Complete.Org: Mailing Lists: Archives: freeciv-dev: August 2004:
[Freeciv-Dev] Re: (PR#9763) Not fair: get_defender() fallbacs to tile ar
Home

[Freeciv-Dev] Re: (PR#9763) Not fair: get_defender() fallbacs to tile ar

[Top] [All Lists]

[Date Prev][Date Next][Thread Prev][Thread Next][Date Index] [Thread Index]
To: marko.lindqvist@xxxxxxxxxxx
Subject: [Freeciv-Dev] Re: (PR#9763) Not fair: get_defender() fallbacs to tile arrival time when selecting between equal units.
From: "Gregory Berkolaiko" <Gregory.Berkolaiko@xxxxxxxxxxxxx>
Date: Sun, 22 Aug 2004 16:12:46 -0700
Reply-to: rt@xxxxxxxxxxx

<URL: http://rt.freeciv.org/Ticket/Display.html?id=9763 >

On Sun, 22 Aug 2004, Marko Lindqvist wrote:

> <URL: http://rt.freeciv.org/Ticket/Display.html?id=9763 >
> 
> 
>   1. Your ally has strategically very important fortress and he has 
> already fortified 10 musketeers there.
>   2. You are sending 10 musketeers there as well.
>   3. Now you both provide equal number of musketeers to this fortress. 
> So you share risks 50/50, right?
>   4. Finally enemy arrives and attacks with his 10 cannons, killing some 
> of your musketeers and wounding rest of them. None of your allys units 
> take a scratch.

Seems fair to me : newcomers should suffer ;)

I wouldn't bother with this.

But if you really want to, we might as well go for a really elegant 
solution.  Read on.

>   Each unit arriving to fortress was inserted into beginning of the 
> tile->units list and when it was time to select defender, they were 
> selected, all other considerations equal, in list order.
> 
>   This follows from facts that
>   1. get_defender() falls back to selecting first unit in tile->units 
> list when everything else fails
>   2. tile->units is in order
> 
>   We do need some way to always select defender, so 1 is unlikely to 
> change. But I think it would be quite easy to change 2 so that unit 
> arriving to tile is placed to random position in list.

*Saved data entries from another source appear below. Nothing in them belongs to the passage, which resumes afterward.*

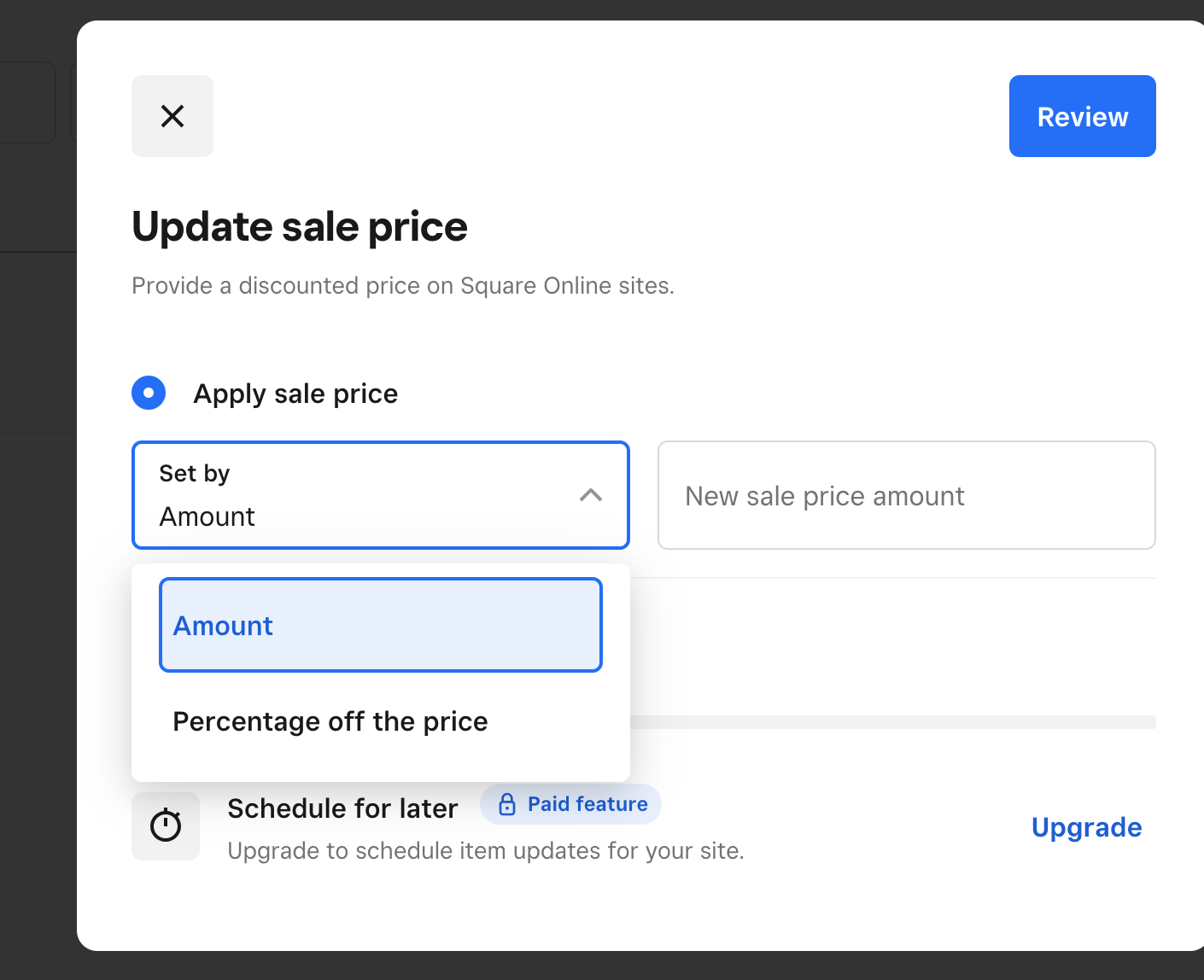Click the gray divider bar below the dropdown
This screenshot has height=980, width=1204.
[892, 722]
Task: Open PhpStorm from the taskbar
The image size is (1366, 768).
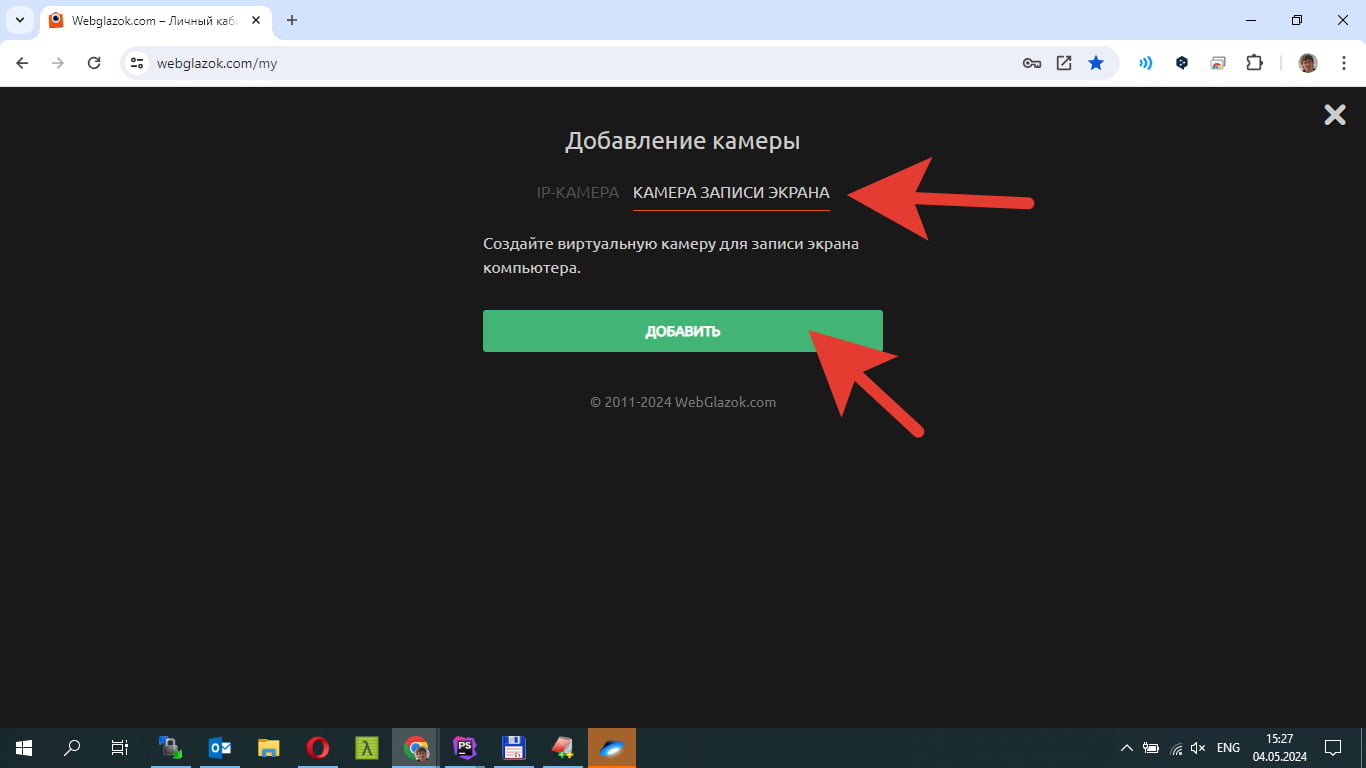Action: click(x=465, y=747)
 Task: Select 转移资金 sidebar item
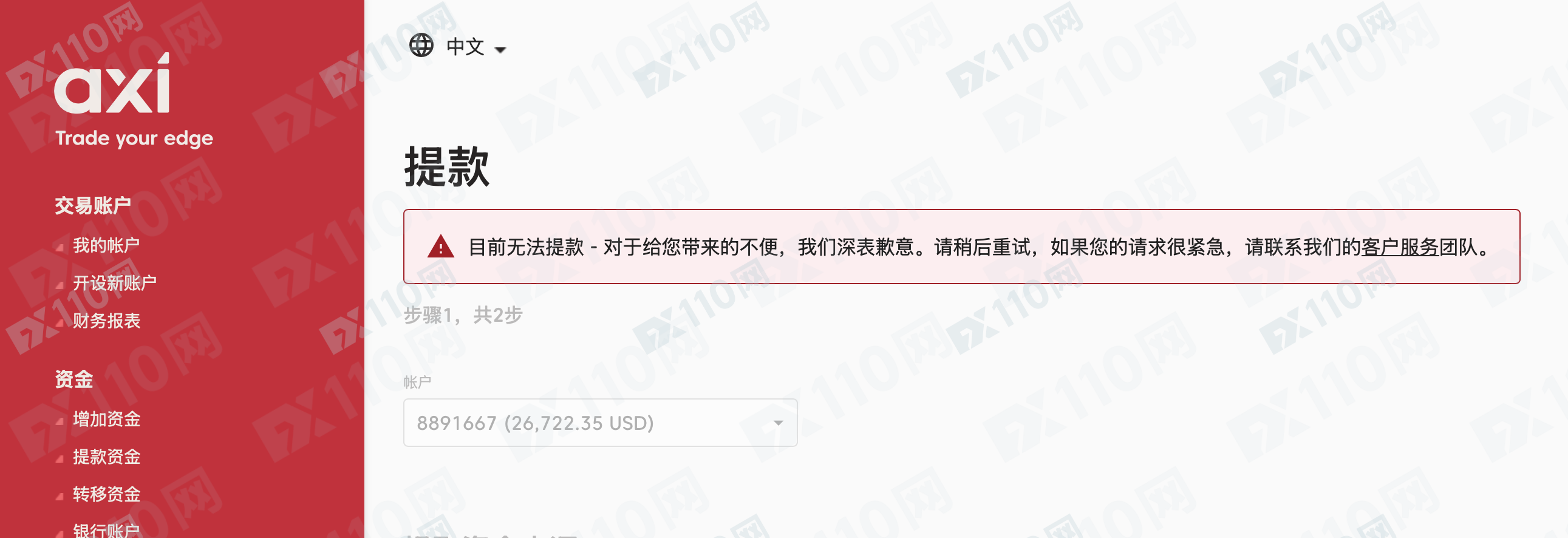click(x=106, y=494)
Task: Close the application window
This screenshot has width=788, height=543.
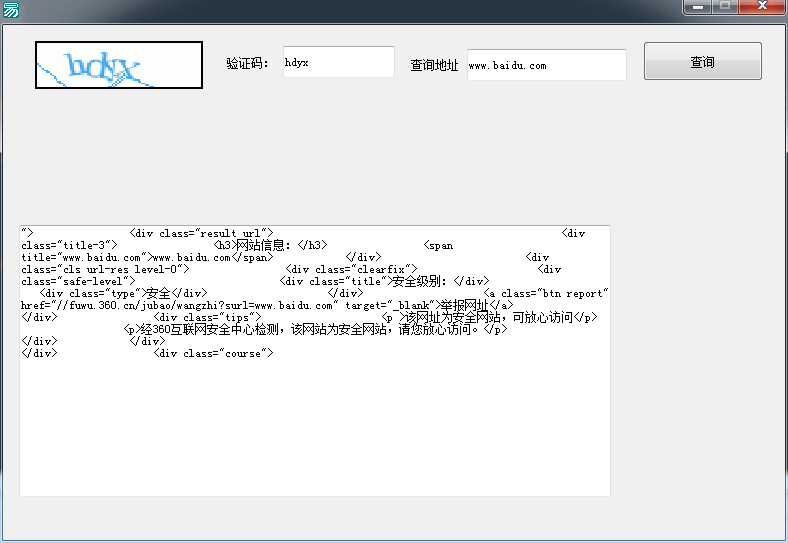Action: (762, 7)
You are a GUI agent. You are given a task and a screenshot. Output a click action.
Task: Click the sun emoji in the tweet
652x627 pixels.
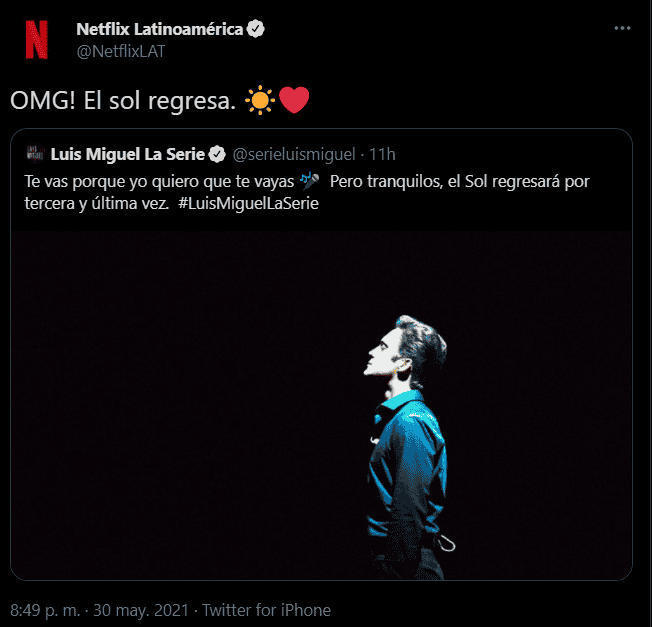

Actually 1 is much easier to implement.  Here is the algorithm (get 
get_defender before your eyes):

New variable n_equal is counting the number of equally strong best units 
so far.
1. when change is TRUE we set n_equal = 1
2. when we encounter an equally strong unit, 
  a) n_equal++
  b) assign the new unit as the defender with probability 1/n_equal
  c) do NOT reset n_equal

this algorithm selects the defender from among the equally strong units 
with equal probability, without actually knowing, a priori, how many of 
them there will be!  proof is by induction.

G.

P.S. This is a really nice maths problem...  Maybe I can put it into some 
realistic form and use to torture students and colleagues.